**PASSAGE SHOWN:**
━━━━━━

# Help! I need lots of female advice!



## Chinabound49 (Aug 12, 2016)

My wife is an attractive highly sexed Chinese woman i met and married 12 years ago in China when i was there working. 5 months ago out of the blue she informed me she does not love me anymore and wants a divorce. We separated 4 months ago and she has told me we can never be husband and wife again, nor can we ever be together again, but she will always consider me part of her family (whatever that means). Since then we have played the rollercoaster game, one day she will call me and message me, has gone shopping and dropped of some of my favorite stuff without wanting any money for it, then next day argues and screams wildly at me. If i don't contact her in any way, after like 3 or 4 days she finds a reason to contact me. I have asked her if she has someone else, or has dated, and yes, if she has had sex, and she say no no no. She regularly reminds me that the marriage ended cause of my fault 100%. I have also found out she has been on dating sites for a few years at least, and knowing her as well as I do, with her very high sex drive, I would venture to guess that after 4 months separated from me, there is a very high chance she has been ****ed by another guy. Now my confusion is this - if she truly does not love me at all, and does not want to ever be with me ever again, not ever to go out for dinner, and states it is totally over and that she does not think of me at all ever now, then why the hell would she still talk to me almost daily, even though most times she gets arguing and yelling, why does she still the odd time buy me snacks that she knows i like, tell me that she has not dated anyone or had sex with anyone, and on and on and on? Me? If i had lost love for her, and said i want a divorce and we split, none of this what she does would happen. I would only have contact with her if it was an emergency. To me if I really have decided it is over for good, then that is exactly what it would be, over for good.

━━━━━━

**GIVEN TASK:**
Copy out the forum post asking for female advice, word for word and in full.

A run of lines:

━━━━━━

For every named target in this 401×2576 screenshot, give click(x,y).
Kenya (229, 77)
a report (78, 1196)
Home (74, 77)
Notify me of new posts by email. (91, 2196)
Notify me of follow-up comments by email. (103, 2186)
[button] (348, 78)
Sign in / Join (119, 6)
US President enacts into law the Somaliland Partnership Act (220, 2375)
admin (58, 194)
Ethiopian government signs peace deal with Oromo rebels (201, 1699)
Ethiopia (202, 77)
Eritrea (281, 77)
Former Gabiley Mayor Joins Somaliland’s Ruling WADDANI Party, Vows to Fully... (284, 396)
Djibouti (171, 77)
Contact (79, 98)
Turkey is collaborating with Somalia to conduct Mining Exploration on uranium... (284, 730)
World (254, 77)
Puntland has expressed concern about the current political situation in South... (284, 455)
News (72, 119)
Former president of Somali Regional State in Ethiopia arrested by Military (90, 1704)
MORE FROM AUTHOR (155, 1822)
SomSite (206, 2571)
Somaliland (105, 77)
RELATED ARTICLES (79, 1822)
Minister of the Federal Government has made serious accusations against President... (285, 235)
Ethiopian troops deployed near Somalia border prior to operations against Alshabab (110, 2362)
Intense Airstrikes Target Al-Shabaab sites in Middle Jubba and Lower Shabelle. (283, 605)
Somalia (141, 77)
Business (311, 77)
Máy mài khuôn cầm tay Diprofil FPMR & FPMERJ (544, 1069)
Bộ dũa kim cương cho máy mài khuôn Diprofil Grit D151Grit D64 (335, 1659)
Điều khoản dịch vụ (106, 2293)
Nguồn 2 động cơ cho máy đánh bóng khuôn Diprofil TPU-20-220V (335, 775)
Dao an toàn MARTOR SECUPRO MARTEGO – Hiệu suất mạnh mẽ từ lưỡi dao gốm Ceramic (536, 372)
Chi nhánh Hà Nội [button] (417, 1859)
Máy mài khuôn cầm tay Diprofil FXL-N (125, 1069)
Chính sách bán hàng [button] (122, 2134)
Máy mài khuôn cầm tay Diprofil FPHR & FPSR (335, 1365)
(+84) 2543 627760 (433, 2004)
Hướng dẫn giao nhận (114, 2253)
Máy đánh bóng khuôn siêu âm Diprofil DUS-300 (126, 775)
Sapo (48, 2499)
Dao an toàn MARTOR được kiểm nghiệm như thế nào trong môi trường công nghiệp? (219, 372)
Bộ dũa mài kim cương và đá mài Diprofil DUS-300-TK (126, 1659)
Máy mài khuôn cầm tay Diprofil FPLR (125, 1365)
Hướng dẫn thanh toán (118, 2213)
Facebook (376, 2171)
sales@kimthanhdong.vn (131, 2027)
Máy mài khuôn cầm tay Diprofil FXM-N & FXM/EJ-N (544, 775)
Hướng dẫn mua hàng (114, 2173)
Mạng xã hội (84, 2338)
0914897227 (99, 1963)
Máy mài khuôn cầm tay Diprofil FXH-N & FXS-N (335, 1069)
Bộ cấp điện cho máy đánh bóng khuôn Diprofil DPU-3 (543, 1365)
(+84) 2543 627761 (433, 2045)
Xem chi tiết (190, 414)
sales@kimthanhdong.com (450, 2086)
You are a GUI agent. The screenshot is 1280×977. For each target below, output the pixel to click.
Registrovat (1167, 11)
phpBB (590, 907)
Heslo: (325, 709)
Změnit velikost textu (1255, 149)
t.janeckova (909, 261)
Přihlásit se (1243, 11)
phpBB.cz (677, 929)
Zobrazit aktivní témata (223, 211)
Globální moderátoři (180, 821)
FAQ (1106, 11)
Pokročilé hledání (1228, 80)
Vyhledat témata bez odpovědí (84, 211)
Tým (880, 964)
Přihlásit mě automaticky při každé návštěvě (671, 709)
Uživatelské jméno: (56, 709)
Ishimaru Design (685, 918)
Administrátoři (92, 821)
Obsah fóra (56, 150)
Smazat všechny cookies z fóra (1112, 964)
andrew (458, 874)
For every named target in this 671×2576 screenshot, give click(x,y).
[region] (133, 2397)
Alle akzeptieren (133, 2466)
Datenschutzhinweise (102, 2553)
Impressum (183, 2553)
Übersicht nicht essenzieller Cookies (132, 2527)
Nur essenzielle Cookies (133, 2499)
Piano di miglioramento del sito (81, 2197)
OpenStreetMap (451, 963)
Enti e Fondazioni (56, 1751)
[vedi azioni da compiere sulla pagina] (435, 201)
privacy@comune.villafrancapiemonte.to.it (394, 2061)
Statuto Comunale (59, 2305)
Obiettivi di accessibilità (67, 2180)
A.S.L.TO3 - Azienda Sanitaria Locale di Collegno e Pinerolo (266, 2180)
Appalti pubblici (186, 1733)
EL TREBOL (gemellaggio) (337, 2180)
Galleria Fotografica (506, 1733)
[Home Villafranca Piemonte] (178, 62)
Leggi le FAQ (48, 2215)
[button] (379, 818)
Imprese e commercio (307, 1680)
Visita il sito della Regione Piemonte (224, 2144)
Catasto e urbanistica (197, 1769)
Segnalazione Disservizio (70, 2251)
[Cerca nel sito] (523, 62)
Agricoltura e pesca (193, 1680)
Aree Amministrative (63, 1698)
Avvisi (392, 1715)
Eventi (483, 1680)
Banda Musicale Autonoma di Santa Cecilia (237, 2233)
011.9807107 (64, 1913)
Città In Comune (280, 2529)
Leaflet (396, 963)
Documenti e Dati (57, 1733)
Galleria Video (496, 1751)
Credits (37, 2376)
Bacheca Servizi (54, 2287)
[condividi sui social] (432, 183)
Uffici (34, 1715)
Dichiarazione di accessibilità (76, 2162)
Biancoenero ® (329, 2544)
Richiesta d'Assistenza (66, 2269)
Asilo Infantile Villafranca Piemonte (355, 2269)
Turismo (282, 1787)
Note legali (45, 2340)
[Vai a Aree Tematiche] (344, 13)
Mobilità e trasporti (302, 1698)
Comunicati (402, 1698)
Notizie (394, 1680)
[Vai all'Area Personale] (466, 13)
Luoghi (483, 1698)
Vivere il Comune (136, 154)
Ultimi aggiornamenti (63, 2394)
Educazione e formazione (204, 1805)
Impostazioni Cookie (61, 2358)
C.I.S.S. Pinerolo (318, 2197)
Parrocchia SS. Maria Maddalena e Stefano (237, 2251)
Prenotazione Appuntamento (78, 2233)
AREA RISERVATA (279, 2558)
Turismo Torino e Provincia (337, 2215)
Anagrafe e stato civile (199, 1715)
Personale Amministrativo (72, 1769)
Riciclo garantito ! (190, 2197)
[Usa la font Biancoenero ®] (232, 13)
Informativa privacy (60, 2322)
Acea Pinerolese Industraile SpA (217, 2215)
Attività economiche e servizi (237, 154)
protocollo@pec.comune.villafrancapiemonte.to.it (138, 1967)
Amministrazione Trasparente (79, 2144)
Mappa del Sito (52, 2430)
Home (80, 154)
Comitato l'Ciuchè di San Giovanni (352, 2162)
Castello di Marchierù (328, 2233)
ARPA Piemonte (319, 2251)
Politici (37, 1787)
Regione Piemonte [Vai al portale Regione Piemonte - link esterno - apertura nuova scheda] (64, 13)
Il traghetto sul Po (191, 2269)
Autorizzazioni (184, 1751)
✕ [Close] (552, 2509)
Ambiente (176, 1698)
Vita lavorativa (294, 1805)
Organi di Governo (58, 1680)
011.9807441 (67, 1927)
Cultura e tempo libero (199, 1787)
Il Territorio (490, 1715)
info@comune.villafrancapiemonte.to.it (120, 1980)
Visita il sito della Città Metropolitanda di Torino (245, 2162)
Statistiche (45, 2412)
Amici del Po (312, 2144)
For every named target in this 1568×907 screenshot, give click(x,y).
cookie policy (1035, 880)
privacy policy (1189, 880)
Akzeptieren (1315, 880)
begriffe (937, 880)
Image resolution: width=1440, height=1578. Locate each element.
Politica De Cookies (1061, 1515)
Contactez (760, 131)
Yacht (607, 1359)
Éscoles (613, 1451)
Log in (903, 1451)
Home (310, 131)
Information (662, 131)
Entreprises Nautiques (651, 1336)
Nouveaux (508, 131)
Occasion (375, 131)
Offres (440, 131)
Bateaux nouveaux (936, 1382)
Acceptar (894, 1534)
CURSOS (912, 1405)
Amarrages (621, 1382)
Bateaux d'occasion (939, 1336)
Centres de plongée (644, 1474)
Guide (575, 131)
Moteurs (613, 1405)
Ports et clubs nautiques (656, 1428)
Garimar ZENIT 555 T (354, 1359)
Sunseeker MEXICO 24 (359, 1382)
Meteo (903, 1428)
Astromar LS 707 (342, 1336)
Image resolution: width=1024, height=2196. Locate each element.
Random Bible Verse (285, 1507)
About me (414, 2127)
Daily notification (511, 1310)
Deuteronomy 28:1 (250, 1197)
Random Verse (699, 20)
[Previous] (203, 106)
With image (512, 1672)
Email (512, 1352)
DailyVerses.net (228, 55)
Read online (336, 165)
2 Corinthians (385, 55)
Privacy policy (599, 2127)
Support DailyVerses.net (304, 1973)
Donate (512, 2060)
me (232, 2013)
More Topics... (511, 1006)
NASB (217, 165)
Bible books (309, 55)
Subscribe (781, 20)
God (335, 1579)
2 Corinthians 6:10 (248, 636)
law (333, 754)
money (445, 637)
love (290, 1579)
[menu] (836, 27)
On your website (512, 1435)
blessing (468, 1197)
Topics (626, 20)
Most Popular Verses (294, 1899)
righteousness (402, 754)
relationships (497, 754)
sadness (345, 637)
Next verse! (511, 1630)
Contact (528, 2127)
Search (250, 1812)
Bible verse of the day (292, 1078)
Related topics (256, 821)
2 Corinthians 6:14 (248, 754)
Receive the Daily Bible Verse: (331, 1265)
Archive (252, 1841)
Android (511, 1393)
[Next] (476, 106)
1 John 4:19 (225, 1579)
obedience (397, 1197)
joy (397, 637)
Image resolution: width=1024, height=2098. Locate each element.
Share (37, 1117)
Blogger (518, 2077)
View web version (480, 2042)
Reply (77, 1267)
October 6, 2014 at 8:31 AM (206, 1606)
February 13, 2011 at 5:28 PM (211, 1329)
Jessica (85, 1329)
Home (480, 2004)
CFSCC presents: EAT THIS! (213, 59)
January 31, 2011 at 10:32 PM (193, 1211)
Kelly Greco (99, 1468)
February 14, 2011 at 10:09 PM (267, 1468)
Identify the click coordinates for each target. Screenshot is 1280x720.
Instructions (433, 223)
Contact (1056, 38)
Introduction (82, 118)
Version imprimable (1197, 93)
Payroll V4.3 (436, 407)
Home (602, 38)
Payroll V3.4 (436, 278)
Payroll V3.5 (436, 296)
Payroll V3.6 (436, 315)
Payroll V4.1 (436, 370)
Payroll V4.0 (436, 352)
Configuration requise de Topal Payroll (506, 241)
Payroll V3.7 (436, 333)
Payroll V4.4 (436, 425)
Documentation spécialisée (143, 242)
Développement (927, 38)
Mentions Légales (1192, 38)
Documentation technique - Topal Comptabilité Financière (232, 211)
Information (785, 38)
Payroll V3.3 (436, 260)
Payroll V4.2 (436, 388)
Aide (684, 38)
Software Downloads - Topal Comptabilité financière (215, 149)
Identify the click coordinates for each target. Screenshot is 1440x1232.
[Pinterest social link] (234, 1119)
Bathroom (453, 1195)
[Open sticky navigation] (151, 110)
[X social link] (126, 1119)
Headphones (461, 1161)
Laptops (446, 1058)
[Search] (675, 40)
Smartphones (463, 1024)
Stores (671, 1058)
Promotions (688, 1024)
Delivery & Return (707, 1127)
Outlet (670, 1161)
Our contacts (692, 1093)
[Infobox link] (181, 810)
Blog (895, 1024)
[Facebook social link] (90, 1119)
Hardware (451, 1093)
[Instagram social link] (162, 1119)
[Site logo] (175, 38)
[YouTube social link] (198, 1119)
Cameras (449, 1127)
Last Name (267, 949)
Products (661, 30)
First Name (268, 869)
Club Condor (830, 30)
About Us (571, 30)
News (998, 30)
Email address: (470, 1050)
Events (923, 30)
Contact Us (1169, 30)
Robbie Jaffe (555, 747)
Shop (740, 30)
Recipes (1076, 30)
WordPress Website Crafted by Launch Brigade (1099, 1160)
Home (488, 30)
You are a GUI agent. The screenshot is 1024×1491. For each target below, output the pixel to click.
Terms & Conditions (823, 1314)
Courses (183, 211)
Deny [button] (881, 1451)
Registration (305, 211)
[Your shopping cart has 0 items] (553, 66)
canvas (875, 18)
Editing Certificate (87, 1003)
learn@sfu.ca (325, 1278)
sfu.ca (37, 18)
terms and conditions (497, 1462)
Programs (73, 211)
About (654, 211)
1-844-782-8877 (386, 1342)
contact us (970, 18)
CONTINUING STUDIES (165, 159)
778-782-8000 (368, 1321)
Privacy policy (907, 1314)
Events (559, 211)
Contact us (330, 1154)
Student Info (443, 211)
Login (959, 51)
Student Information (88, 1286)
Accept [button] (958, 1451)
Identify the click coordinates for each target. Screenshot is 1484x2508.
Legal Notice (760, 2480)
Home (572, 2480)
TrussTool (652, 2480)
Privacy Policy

━━━━━━

**EXPECTED ANSWER:**
# Help! I need lots of female advice!



## Chinabound49 (Aug 12, 2016)

My wife is an attractive highly sexed Chinese woman i met and married 12 years ago in China when i was there working. 5 months ago out of the blue she informed me she does not love me anymore and wants a divorce. We separated 4 months ago and she has told me we can never be husband and wife again, nor can we ever be together again, but she will always consider me part of her family (whatever that means). Since then we have played the rollercoaster game, one day she will call me and message me, has gone shopping and dropped of some of my favorite stuff without wanting any money for it, then next day argues and screams wildly at me. If i don't contact her in any way, after like 3 or 4 days she finds a reason to contact me. I have asked her if she has someone else, or has dated, and yes, if she has had sex, and she say no no no. She regularly reminds me that the marriage ended cause of my fault 100%. I have also found out she has been on dating sites for a few years at least, and knowing her as well as I do, with her very high sex drive, I would venture to guess that after 4 months separated from me, there is a very high chance she has been ****ed by another guy. Now my confusion is this - if she truly does not love me at all, and does not want to ever be with me ever again, not ever to go out for dinner, and states it is totally over and that she does not think of me at all ever now, then why the hell would she still talk to me almost daily, even though most times she gets arguing and yelling, why does she still the odd time buy me snacks that she knows i like, tell me that she has not dated anyone or had sex with anyone, and on and on and on? Me? If i had lost love for her, and said i want a divorce and we split, none of this what she does would happen. I would only have contact with her if it was an emergency. To me if I really have decided it is over for good, then that is exactly what it would be, over for good.